* **WHAT YOU SHOULD DO**: Omit the pictures. Transcribe exactly the lines below, from the one with "The width and height of the screenshot is (742, 448)." up to and including the last.

_____

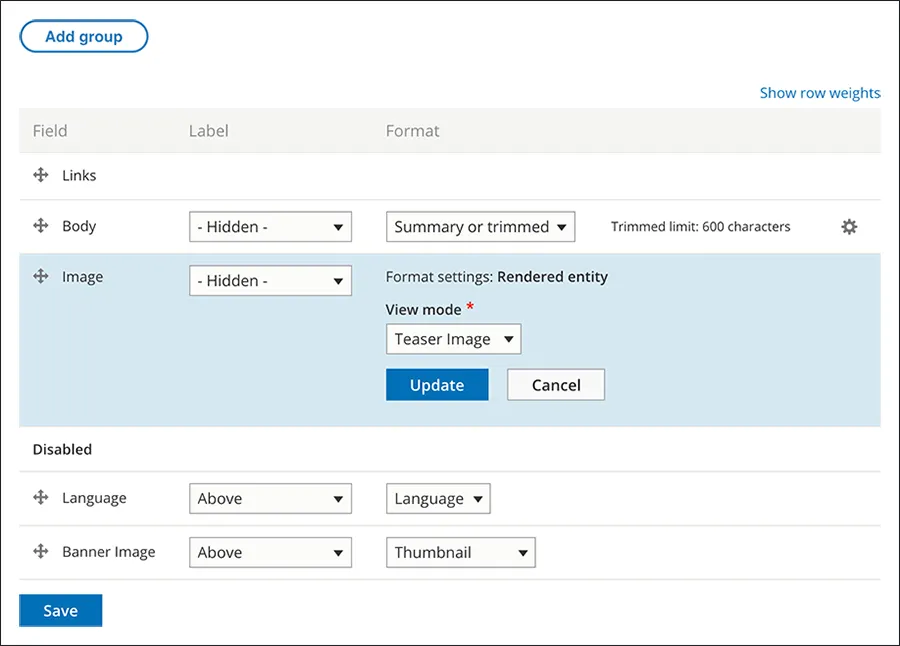Open the Language format dropdown
The width and height of the screenshot is (900, 646).
click(438, 498)
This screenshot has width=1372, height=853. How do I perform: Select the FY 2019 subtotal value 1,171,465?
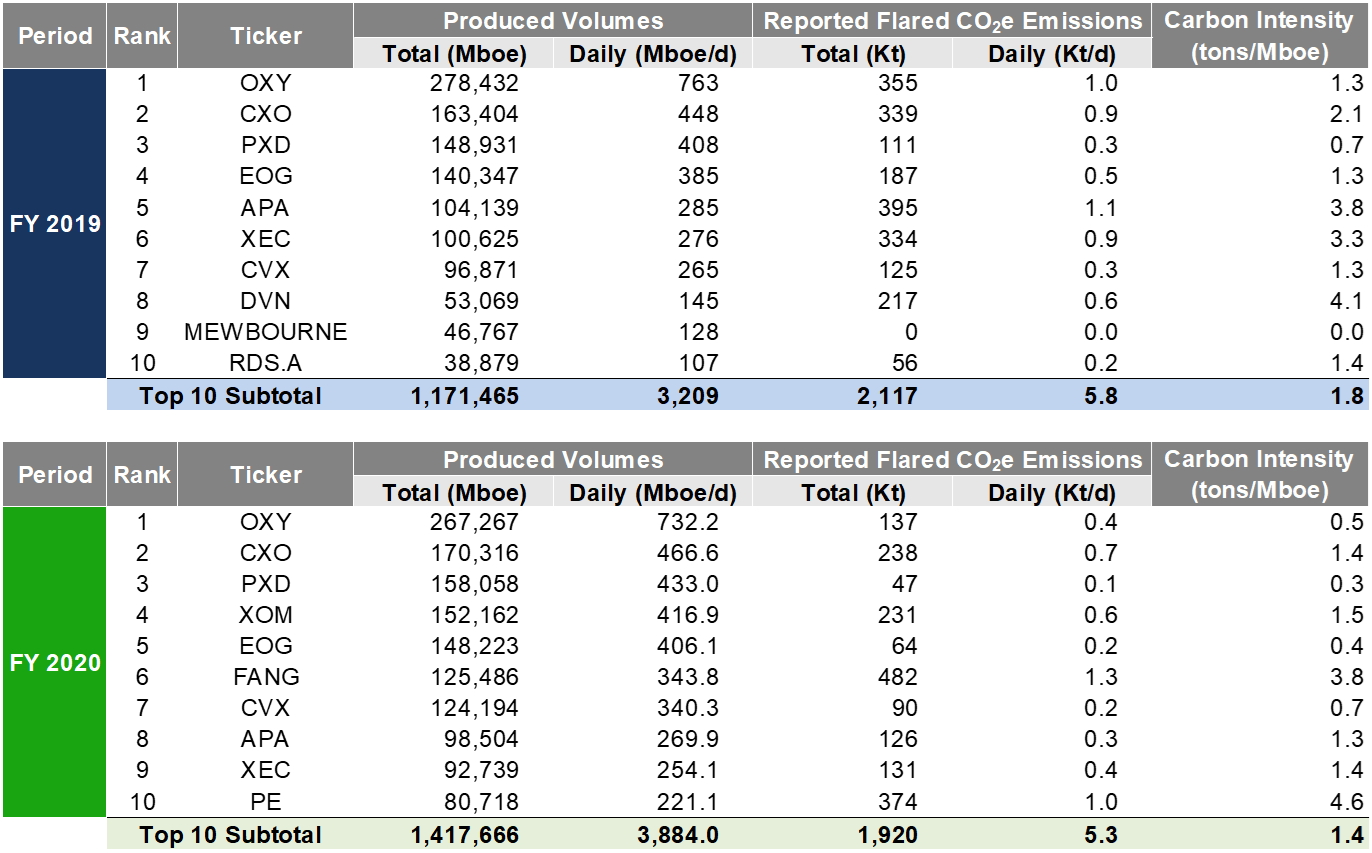point(464,396)
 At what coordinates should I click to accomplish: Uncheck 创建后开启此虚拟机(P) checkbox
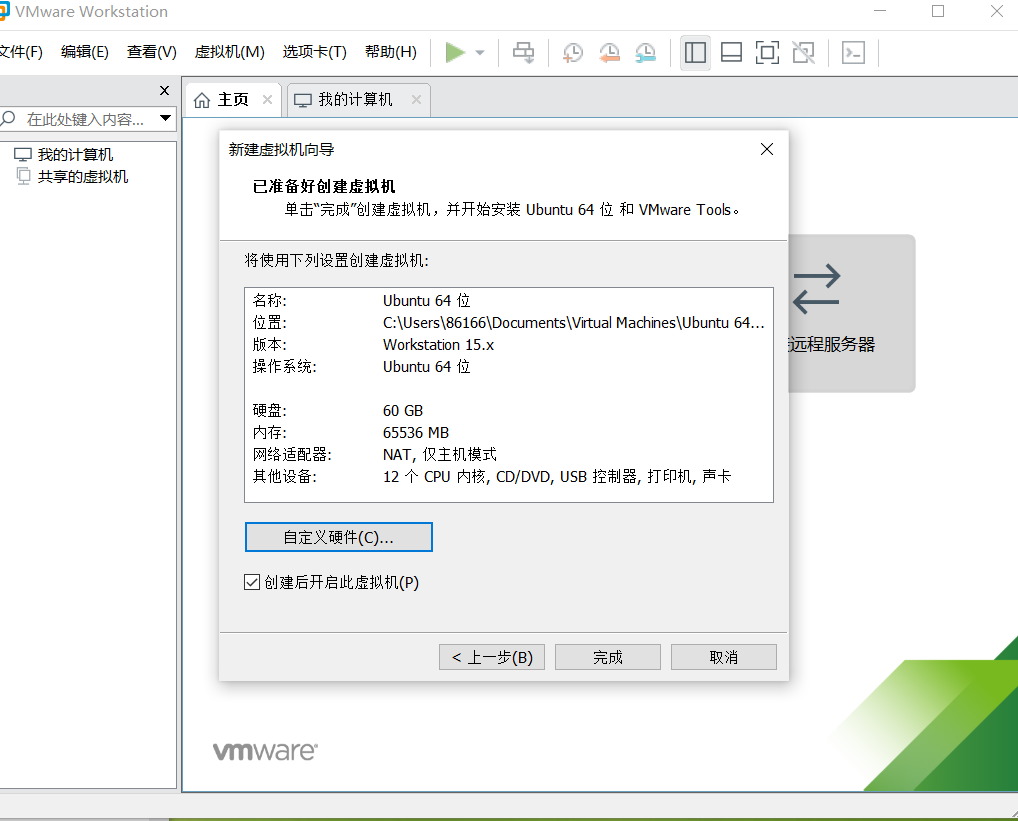pyautogui.click(x=251, y=581)
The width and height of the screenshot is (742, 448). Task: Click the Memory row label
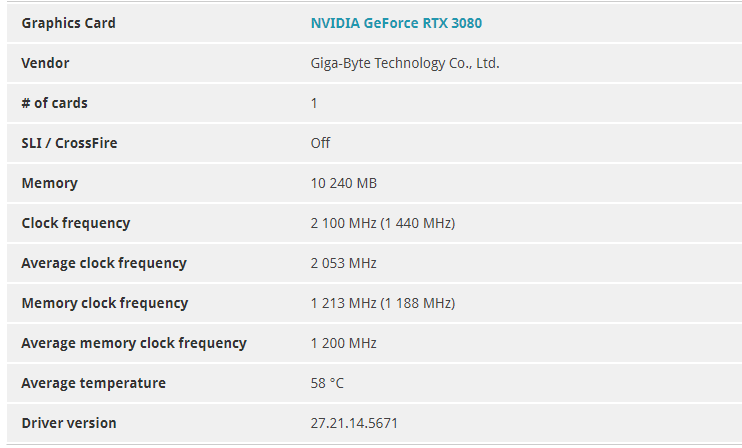[49, 183]
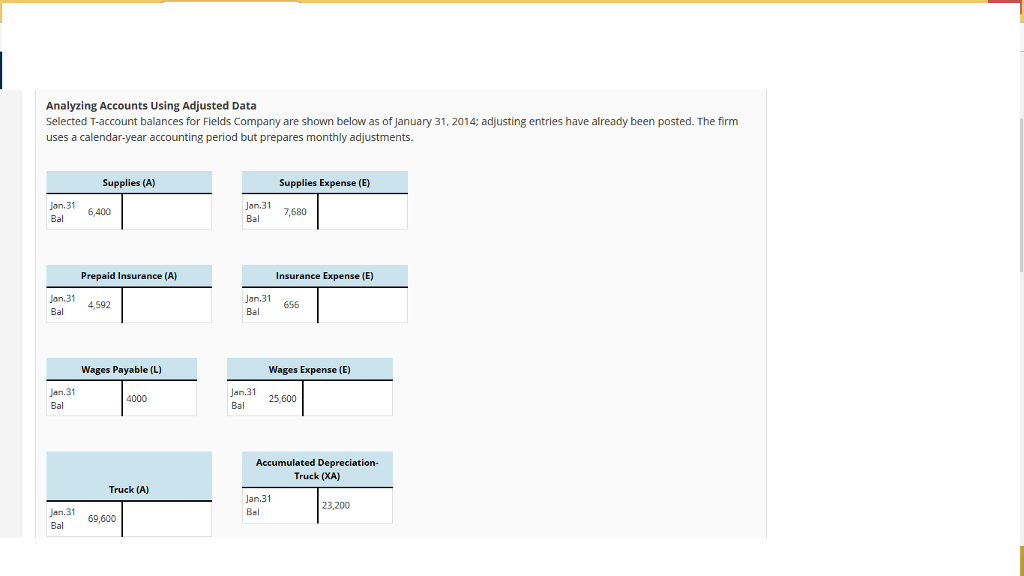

_____

* **TASK RESULT**:
The width and height of the screenshot is (742, 448). Task: Click the Memory row label
[49, 183]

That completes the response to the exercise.